## [Given records]
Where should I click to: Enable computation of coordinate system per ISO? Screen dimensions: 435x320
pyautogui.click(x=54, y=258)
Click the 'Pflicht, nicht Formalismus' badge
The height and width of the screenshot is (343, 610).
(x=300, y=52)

## [Work to be completed]
The response should consist of all the entries, transcribed exactly.

## [Answer box]
Where should I click to: Enable computation of coordinate system per ISO? Screen dimensions: 435x320
pyautogui.click(x=54, y=258)
Click the 'Pflicht, nicht Formalismus' badge
The height and width of the screenshot is (343, 610).
(x=300, y=52)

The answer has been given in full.